Dzielcie się wzajem chlebem, ale nie pożywajcie jednej kromki [...].
Oddajcie sobie serca, ale nie zawłaszczajcie ich. [...]
Bądźcie przy sobie, ale niezbyt blisko.
Przecież i kolumny świątyń stoją w oddzieleniu,
A dąb i cyprys nie rosną wzajem w drugiego cieniu"

Khalil Gibran "Prorok

Cała sztuka w tym, by pozwolić sobie nawzajem być indywidualnościami, a jednocześnie stworzyć bliską, intymną relację.

I osobiście - mam coraz mniejsze wymagania/oczekiwania wobec partnera. Coraz częściej pytam siebie, co ja potrafię dać, jak ja potrafię okazać zaufanie, jak ja potrafię okazać bliskość. Zmienił się kierunek relacji. Dla mnie okazało się to bardzo ważne.

MILA50 - Pią 03 Sty, 2014 20:15

pietruszka napisał/a:
Cała sztuka w tym, by pozwolić sobie nawzajem być indywidualnościami, a jednocześnie stworzyć bliską, intymną relację.


tego właśnie chcę
ja w ostatnim związku dużo pracowałam nad wychodzeniem ze współ.,ja już pracowałam nad swoją nową wizją związku,ja już byłam po tej reorganizacji swoich zachowań,jasne ,że
zdarzy się jakieś zachowanie stare ale jest to "pod kontrolą"-a więc to nie współ.
jest problemem z tym co nazywam swoją"bezdomnością psa",to nieprzypisanie,stąd
bluszcz duchowy?....inne sfery partnera są jego,moją bolączką jest to,że

pietruszka napisał/a:
Bądźcie przy sobie, ale niezbyt blisko.


trudne jest dla mnie do przyjęcia w związku,mówię tu-
o bliskości duchowej

to może pachnieć zawłaszczeniem....duszy???

MILA50 - Śro 29 Sty, 2014 22:26

:szok:
300 postów ......jestem z siebie dumna :) można gratulować :skromny:

kończy mi się urlop,wyjątkowo spokojnie podchodzę do nowego miejsca pracy,tylko miejsce jest nowe -może dlatego taki luzik a może nauczyłam się wreszcie,że nowe to nie powód
do obaw i strachu a po prostu inne...może nawet lepsze?!
Przez ostatnie dwa m-ce przetrwałam w dużej mierze dzięki forum...przetrwałam to znaczy
uspokoiłam"skołatane nerwy",teraz sobie myślę,że ze świata fantazji przeniosłam się tutaj
ale to i tak bliżej rzeczywistości....przecież Wy jesteście tam....no tam po drugiej stronie
monitora....

-- Dostarczone dane --
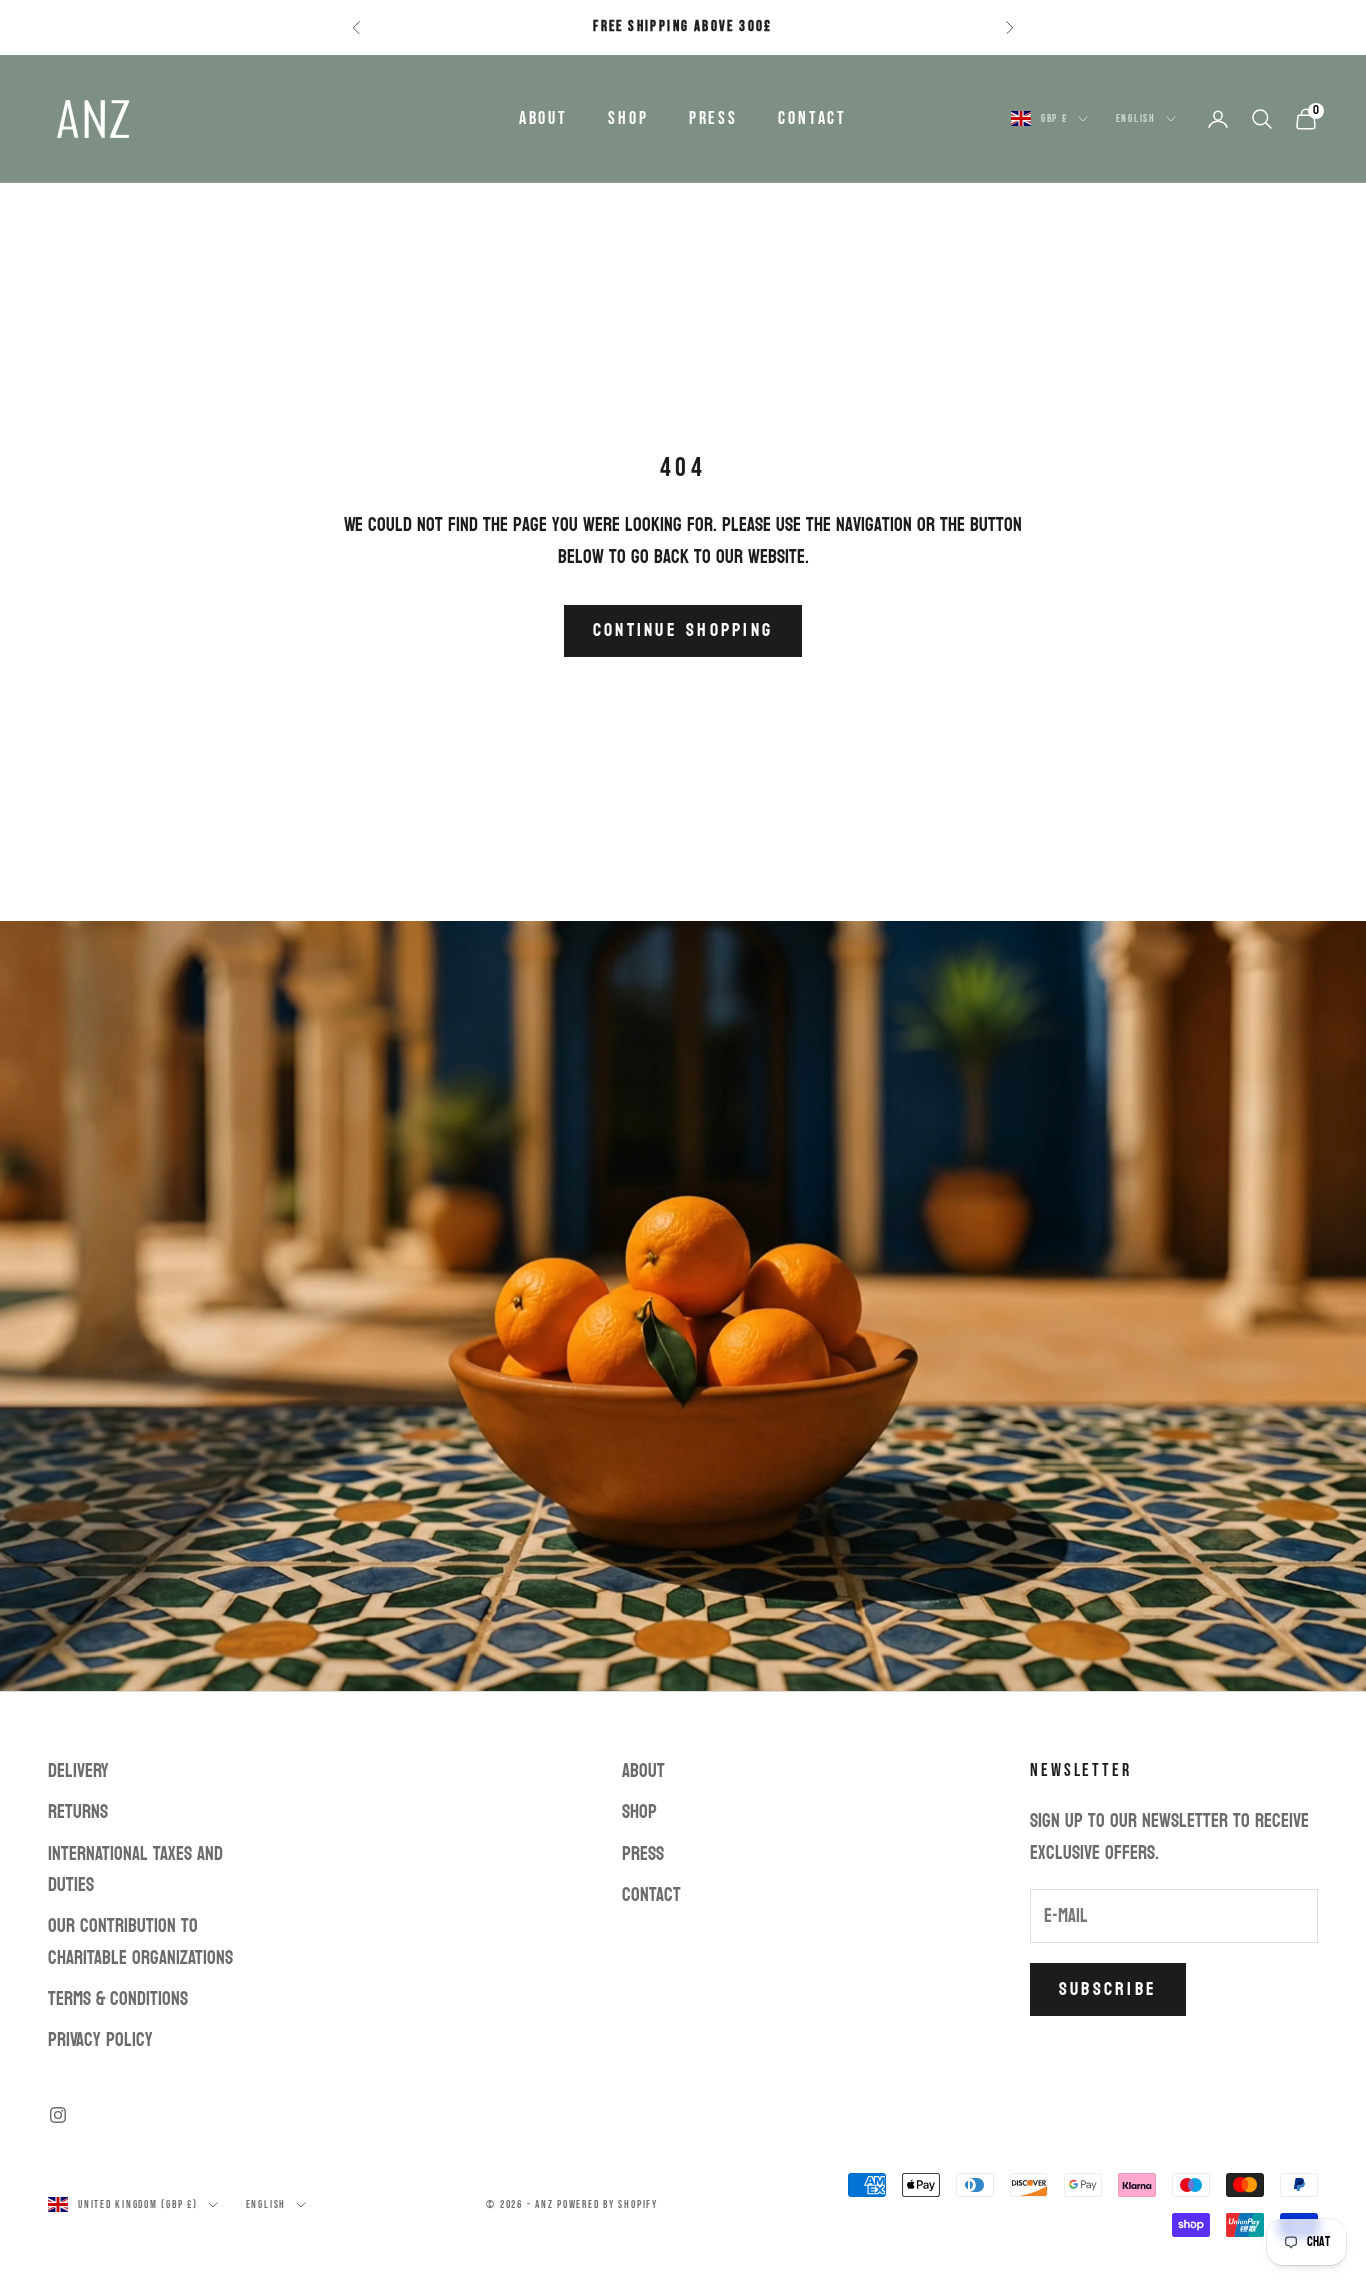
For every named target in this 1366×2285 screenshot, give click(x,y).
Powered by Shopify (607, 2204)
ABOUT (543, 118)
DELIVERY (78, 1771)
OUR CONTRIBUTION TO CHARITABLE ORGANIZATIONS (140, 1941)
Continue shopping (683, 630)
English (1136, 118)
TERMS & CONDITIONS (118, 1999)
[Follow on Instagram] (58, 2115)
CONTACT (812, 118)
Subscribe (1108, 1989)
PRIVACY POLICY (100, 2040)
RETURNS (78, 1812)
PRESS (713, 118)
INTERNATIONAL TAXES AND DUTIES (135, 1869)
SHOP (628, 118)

-- Polecenia --
1. Przepisz bez zmian wiersze wpisów, zaczynając od wiersza zawierającego „ABOUT (543, 118)” i kończąc na ostatnim wierszu wpisów. Oba skrajne wiersze są włączone.
2. Podejmij dalej tekst o bliskości i odrębności w związku, zaczynając tuż po jego ostatnim zdaniu.

-- Wyniki według zadań --
1.
ABOUT (543, 118)
DELIVERY (78, 1771)
OUR CONTRIBUTION TO CHARITABLE ORGANIZATIONS (140, 1941)
Continue shopping (683, 630)
English (1136, 118)
TERMS & CONDITIONS (118, 1999)
[Follow on Instagram] (58, 2115)
CONTACT (812, 118)
Subscribe (1108, 1989)
PRIVACY POLICY (100, 2040)
RETURNS (78, 1812)
PRESS (713, 118)
INTERNATIONAL TAXES AND DUTIES (135, 1869)
SHOP (628, 118)

2.
ależ się rozpisałam...brakuje mi żywego człowieka :nerwus:

muszę się rozejrzeć po sklepach....wyprzedaże są...a nuż?-oto próbka mojego specyficznego poczucia humoru :buzki:

leon - Śro 29 Sty, 2014 22:42

MILA50 napisał/a:
:szok:
300 postów ......jestem z siebie dumna :) można gratulować :skromny:

:brawo: :>

MILA50 - Śro 29 Sty, 2014 22:54

pterodaktyll napisał/a:
:rotfl: :rotfl:


z czego Pan doktor tak zaciesza??

Leon-dziękuję kolego :buzki:

MILA50 - Śro 29 Sty, 2014 23:04

:nono: mnie się to przydało,że posłuchał mojej prośby o gratulacje..cieplej mi teraz :)
szika - Czw 30 Sty, 2014 00:01

Milo tak teraz może trochę głupio, ale co tam :)

Ja Ci równiez gratuluję i z całego serducha trzymam kciuki za Twoje sukcesy :okok:
Dla mnie jesteś tutaj bardzo wazną Osobą, wiele Ci zawdzięczam - dziekuje Ci bardzo bardzo mocno :buziak:
nie wiem czy zdołam się Tobie odwdzięczyć kiedykolwiek :buzki:

MILA50 - Czw 30 Sty, 2014 20:22

szika napisał/a:
równiez gratuluję


dziękuję dobra kobieto :buzki:

to było napisane z pewnym przekąsem...no kwestia tej ilości postów
jednak prawdą jest,że dla takiej osoby skrytej jaką jestem,zwłaszcza a może jedynie w sprawach osobistych=intymnych to sukces,że piszę.....łapię się jednak na jednym-zapominam,że to forum,publiczna,otwarta dla ludzi "karta"...a nie rozmowa-to mi się trochę
plącze :)

MILA50 - Pon 17 Lut, 2014 21:58

http://www.krainazdrowia....ie%20slonca.htm



sprawdzam czy umiem z tymi linkami całymi :[


umiem :>

co za zdolniach :skromny:

MILA50 - Śro 19 Lut, 2014 16:47

cf2423f

No ....nie może mi przejść ,taki stan "upadku ducha"
płacę chyba cenę za ten trudny 2013 r.śmierć taty,rozwalenie związku(słusznie),bardzo ciężkie psych.klimaty w ostatniej pracy w efekcie rezygnacja z niej...i w tym wszystkim ja z poczuciem wypalenia się.
Próbuję,wspinam się wciąż i wciąż ale brakuje mi poczucia takiego zapewnienia(!),bezpieczeństwa w perspektywie.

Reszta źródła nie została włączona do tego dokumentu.